- Born: 22 December 1855 Munich, Bavaria
- Died: 19 December 1931 (aged 75) Wrocław, Lower Silesia, Germany
- Education: Ludwig-Maximilians-Universität München (PhD)
- Occupations: Historian; literary critic; professor;

= Max Koch (academic) =

German historian and literary critic (1855–1931)

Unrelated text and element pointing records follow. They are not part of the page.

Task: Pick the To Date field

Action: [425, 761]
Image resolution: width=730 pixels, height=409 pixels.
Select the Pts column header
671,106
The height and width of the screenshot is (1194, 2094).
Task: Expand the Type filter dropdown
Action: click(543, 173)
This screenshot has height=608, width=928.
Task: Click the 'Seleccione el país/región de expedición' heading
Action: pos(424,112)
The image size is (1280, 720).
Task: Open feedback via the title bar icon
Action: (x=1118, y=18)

Max Koch (22 December 1855 – 19 December 1931) was a German historian and literary critic.

==Biography==
He studied at the Ludwig-Maximilians-Universität München as a student of Michael Bernays, receiving his PhD in 1878. Subsequently, he continued his education in Berlin, London, and Paris, and became a docent at Marburg University in 1879. He was appointed an assistant professor of literary history at the University of Breslau in 1890, where in 1895 he became a full professor. In 1918, he was named university rector.

==Work==
- Helferich Peter Sturz : nebst einer Abhandlung über die schleswigischen Literaturbriefe mit Benützung handschriftlicher Quellen (Munich, 1879) - Helfrich Peter Sturz : together with a treatise on Schleswig literature letters, etc..
- Ueber die Beziehungen der englischen Literatur zur deutschen im 18. Jahrhundert (Leipzig, 1883) - On the relationship of English literature for Germans in the 18th century.
- Shakespeares Leben - Shakespeare's life.
- Franz Grillparzer. Eine charakteristik (1891) - On Franz Grillparzer.
- Nationalität und Nationallitteratur (1891) - Nationality and national literature.
- Geschichte der deutschen Literatur von den ältesten Zeiten bis zur Gegenwart (1897, with Friedrich Vogt) - History of German literature from the earliest times to the present.
- Richard Wagner (3 volumes, 1907–18) - Biography of Richard Wagner.

===Compilations===
- Goethe and Schiller literature for Goedeke's Grundriss
- Shakespeare and Chamisso for Cotta's Bibliothek der Weltliteratur
- Von Arnim, Brentano, Eichendorff, Fouqué, Hoffmann, Schulze, Immermann and Lenau for Joseph Kürschner's Deutsche National Literatur
He founded Zeitschrift für vergleichende Literaturgeschichte (Berlin, 1886, later Weimar).